Tuesday, May 25, 2010

Looking into the abyss - Greek market shock therapy threatens to kill patient


Sometimes it's the little thing that show you how grim things are getting here in Thessaloniki, the long lines of taxis waiting at ranks for customers to turn up even in the middle of the day when up till recently getting a cab was next to impossible. Or perhaps its the accents of wandering street vendors who are now more likely to be people from the city than some recently arrived immigrant from West Africa or a member of Greece's Rom community. The city centre has become a near ghost town on week nights, a mere shadow of its former, vibrant self with cafes uncharacteristically quiet and empty streets, this in a place that prided itself on 4am traffic jams.

Despite the ruling PASOK government's claims that the country is on the way to re-inventing itslef and "entering a new era" the IMF - EU imposed Stability Pact brings to mind the old medical joke, "the operation was a success, but the patient died". The price being paid to trim public spending and raise revenues to pay off Greece's massive $420 billion debt load has been steep indeed and the greatest burden is being carried by those on middle and lower incomes. i.e those least likely to have benefitted from previous state profligacy.

They have been hit by the double whammy of falling wages and rising prices. Even in the relatively priviledged public sector incomes have taken a 20% dive whereas in the private sectors wages which had been been stagnant for the last five years have taken a nose dive as threat of unemployment forces people to accept whatever they are given (regardless of labour legislation laws or union agreements) or face losing their jobs.

On the other hand inflation still rages at nearly 5% with the steepest rises being observed in food, clothing and transport, i.e goods and services used by all. As a result the the greatest pressure on budgets is being felt by the poorest. The rises in VAT and a second round of tax hikes on petrol have just added to the problem and as a result the economy is going into free fall as people consume less so adding to financial woes. The numbers speak for themselves; 48% of Greeks reported in a recent newspaper poll that they have cut down on food expenditure recenty whilst 90% have cut down on money spent on clothing.

With petrol averaging 1.50 euros a litre, (the most expensive in Europe) those in the tourist industry are bracing themselves for a rough summer season as fewer and fewer Greeks are able to reach holiday destinations, let alone afford to stay there. The crisis has already become obvious in the last few months with a 21% drop in car use in the greater Athens area. Similarly the recent bank holiday saw a signifigant drop in Athenians leaving capital for nearby villages and beaches, with many of those who did leave opting for a day trip rather than taking advantage of the gorgeous weather to spend three days away from the city.

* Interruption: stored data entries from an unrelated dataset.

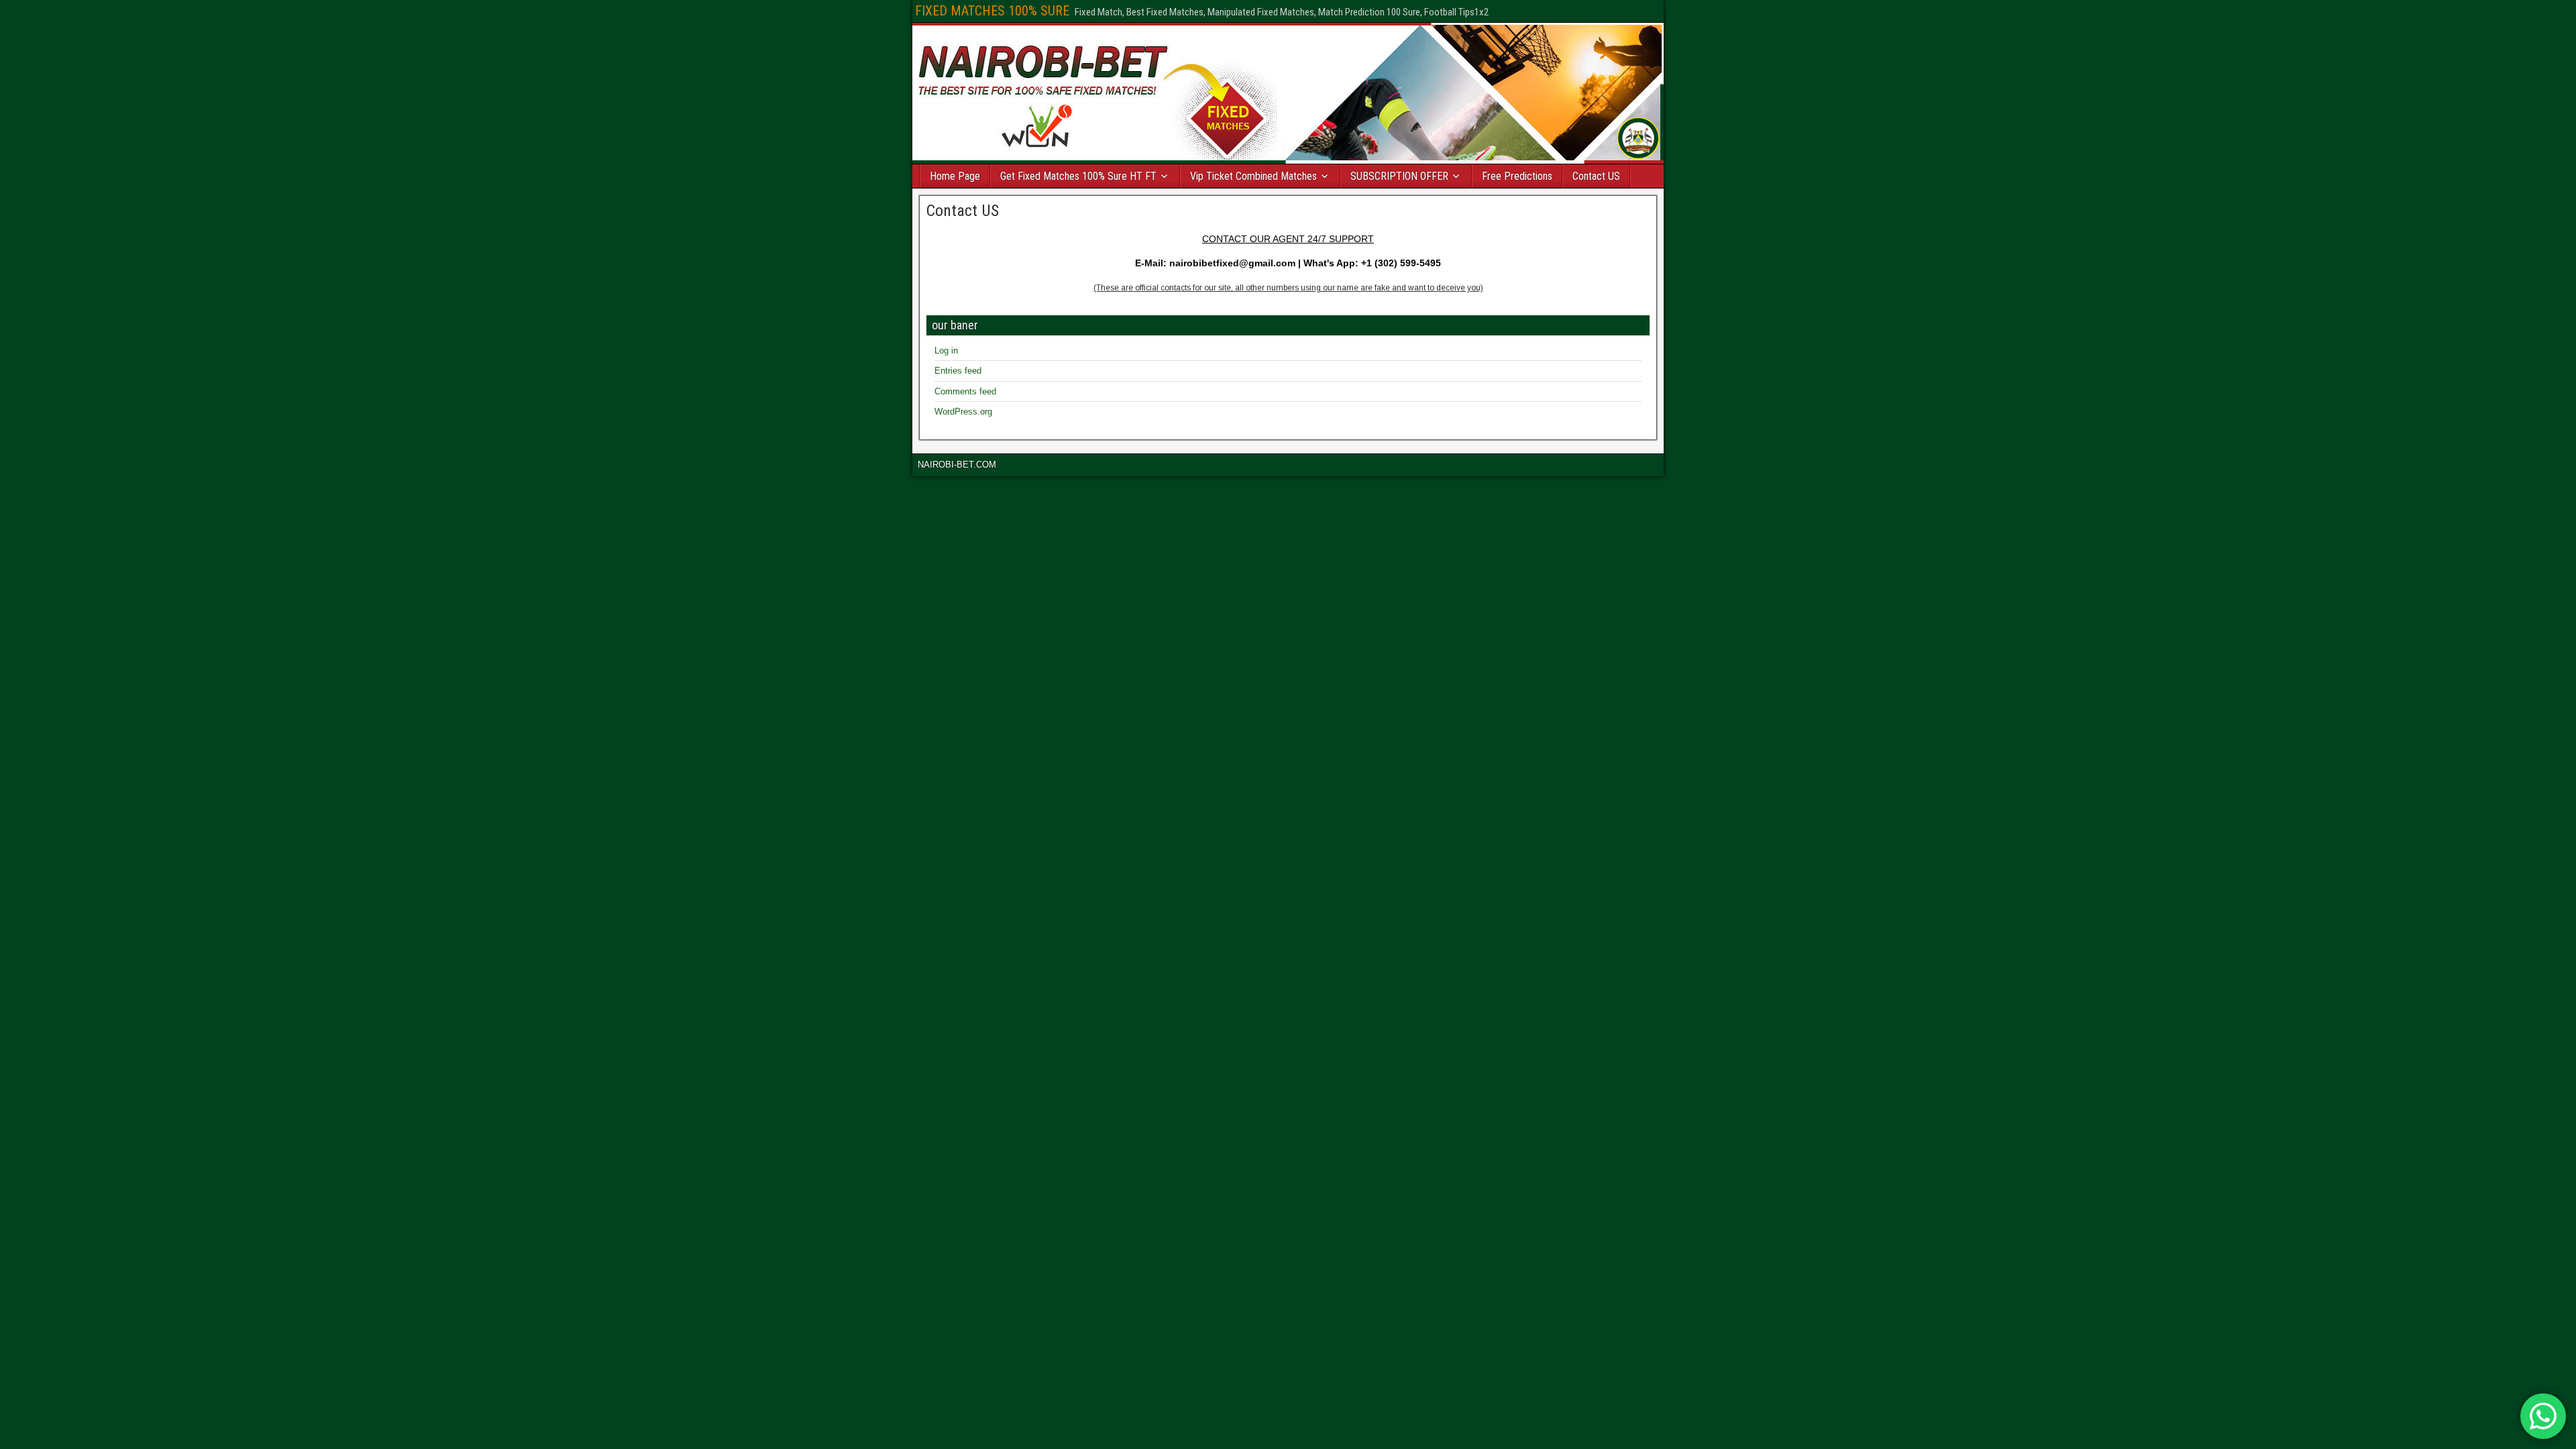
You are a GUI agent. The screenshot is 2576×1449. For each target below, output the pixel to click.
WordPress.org (963, 412)
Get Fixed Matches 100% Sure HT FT (1078, 176)
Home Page (955, 176)
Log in (946, 350)
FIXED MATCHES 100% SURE (992, 11)
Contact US (1596, 176)
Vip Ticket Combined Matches (1253, 176)
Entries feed (957, 371)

However, perhaps the most corrosive effect of the economic crisis is not one that shows up in accountants' ledgers or bankers' balance sheets, its the fear and sense of desperation that is eating away at many, even those who have a job and money in their pockets are terrified that all could just disappear in the near future.

The problem is even greater for the young who have seen what little hope they had for the future evaporate with nothing it seems to take it place except the prospect long term unemployment or a lifetime of insecure badly paid labour with nothing to show for it at the end. Many people I talk to speak obsessively about living the country, trying their luck elsewhere. They are angry and disappointed that after years of study and hard work their qualifications mean virtually nothing in Greece.

They may be right as it is very hard to see how Greece is going to pull out of the present financial nose dive brought about imposition of "internal devaluation" which is also being applied in Latvia with similarly devastating results with a drop in 25 % GNP in just one year. The total loss is estimated to reach 30% next year, a figure greater than the USA during the Great Depression during 1929-1933 according to the Centre for Economic and Policy Research.


melusina said...

Great post. This is the kind of thing foreign media should be reporting, instead of stories that make it sound like ALL Greeks have been milking the government and getting rich.

Liam said...


Here in the Czech Republic, the public is generally unsympathetic to the plight of the Greeks, because the media has told them that they are a bunch of Southern unmentionables. (That is my paraphrase of far more racist comments)

What they don't want to talk about is that they are standing on the edge of the same precipice, since the Czech deficit is just as large and will need the same amount of cutting, if not more. While our currency is not in the Euro, it has been rising against the Euro, the Pound and the Dollar for a long time and seems unlikely to fall in the current climate.

The economy in terms of jobs and growth is equally stagnant and employers are routinely ignoring labour laws and getting away with it.

My advice to the Greeks is, before you decide to go somewhere else, be careful because Greece is simply the first to go down the road that most of Europe will follow shortly.

At least when you are at home, you have your families - abroad you have nothing and the locals won't want you there either.

Hope this comment is useful.


greek_bear said...

Great post, though painful to read. Thoughtful bloggers like yourself do a great service to Greek democracy. I wish the Greek government would be more sympathetic to you.